Isaac Newton, born in the same year Galileo died, codified Galileo's ideas into his first law of motion. This law states that a body continues in a state of rest or uniform motion in a straight line unless acted upon by a force. Newton developed calculus, modern physics laws, and optics during the plague years, significantly contributing to science. The concept of balanced and unbalanced forces is used to illustrate how objects move or remain at rest.
Newton realized that if objects naturally move in straight lines unless a force acts on them, then the curved elliptical orbits of planets observed by Kepler and Galileo must be caused by a force. He identified this force as gravity, the same force that causes objects to fall on Earth.
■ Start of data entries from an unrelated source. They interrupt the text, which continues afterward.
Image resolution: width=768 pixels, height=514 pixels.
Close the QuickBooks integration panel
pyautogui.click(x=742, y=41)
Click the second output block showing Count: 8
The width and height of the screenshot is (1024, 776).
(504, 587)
Gravity is a fundamental force shaping the universe, holding together galaxies, solar systems, and causing planets and stars to form.
Newton used the analogy of a cannonball fired from a cannon to explain orbits. If a cannonball is fired with increasing force, it travels further before hitting the ground. Considering the Earth's curvature, if the cannonball is fired with enough velocity, it will continuously fall towards the Earth but never hit it, effectively entering an orbit. This illustrates that objects in orbit are constantly falling towards the central body while moving with enough tangential velocity to miss it.
Astronauts in space stations appear weightless not because there is zero gravity, but because they are in a continuous state of freefall around the Earth. They are constantly falling towards the Earth but moving fast enough horizontally that they never hit the surface. This state of freefall creates the sensation of weightlessness. This can be conceptualized by imagining being in a falling elevator, which would briefly create a feeling of weightlessness before impact.